*Task brief*: Start to finish, retype the entries exactly while omitting the pictures.

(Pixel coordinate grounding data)
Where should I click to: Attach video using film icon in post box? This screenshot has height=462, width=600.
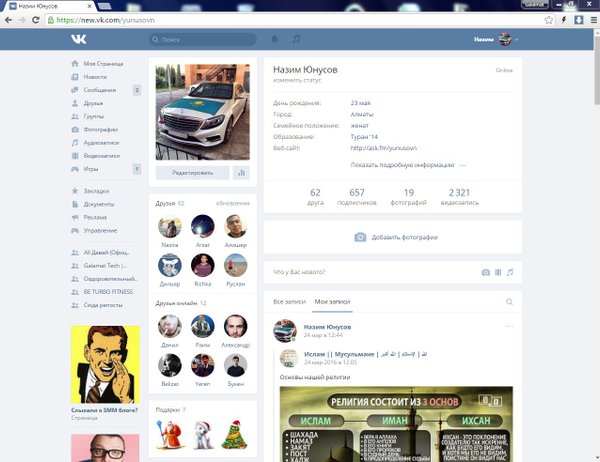click(498, 272)
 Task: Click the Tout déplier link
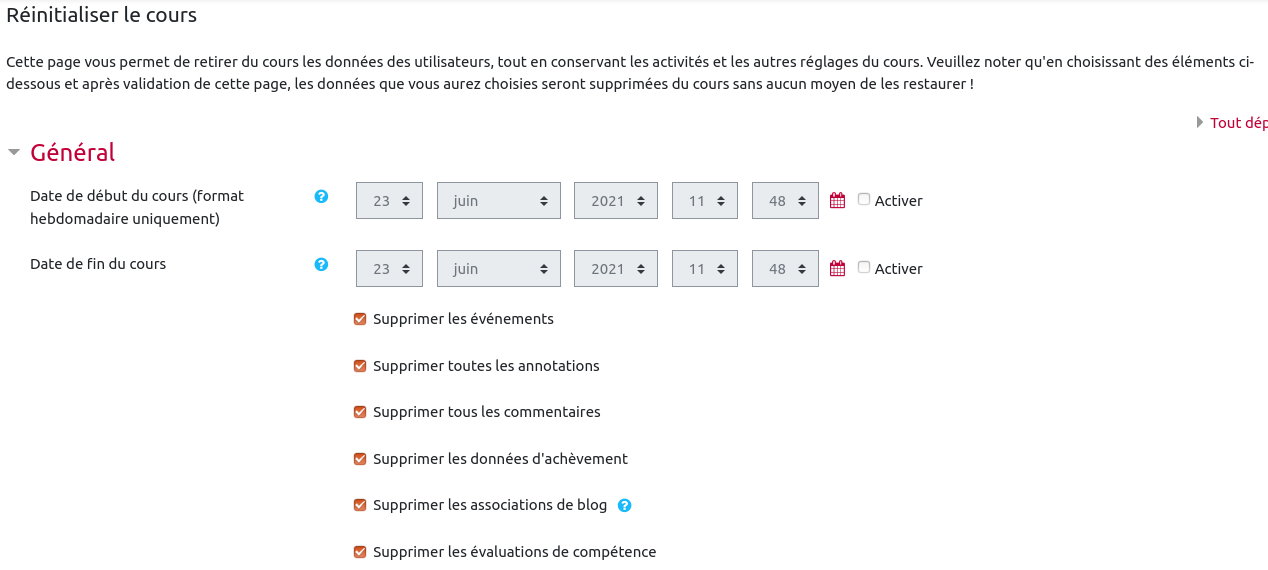(x=1238, y=123)
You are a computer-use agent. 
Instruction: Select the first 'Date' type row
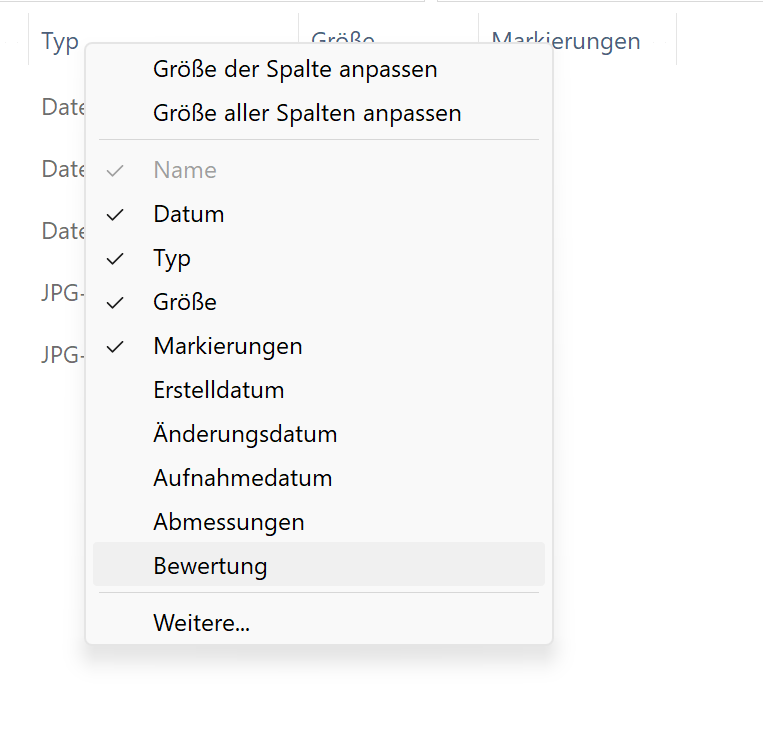pyautogui.click(x=62, y=107)
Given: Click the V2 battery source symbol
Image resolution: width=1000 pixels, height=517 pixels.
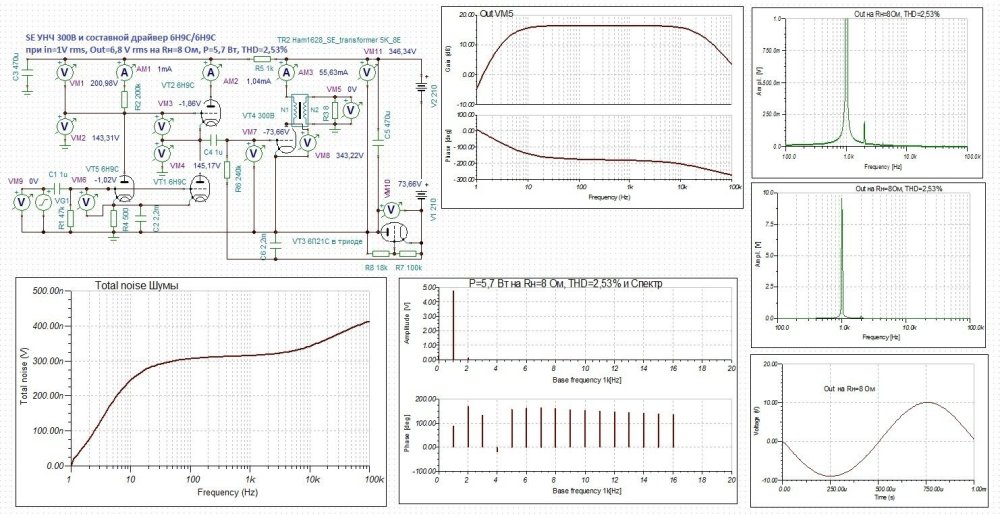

*Reply to the task*:
Where should I click to: Attach video using film icon in post box? This screenshot has height=462, width=600.
click(498, 272)
 Task: Click the Tout déplier link
(x=1238, y=123)
You are a computer-use agent. 
Instruction: Select the first 'Date' type row
pyautogui.click(x=62, y=107)
Given: Click the V2 battery source symbol
Image resolution: width=1000 pixels, height=517 pixels.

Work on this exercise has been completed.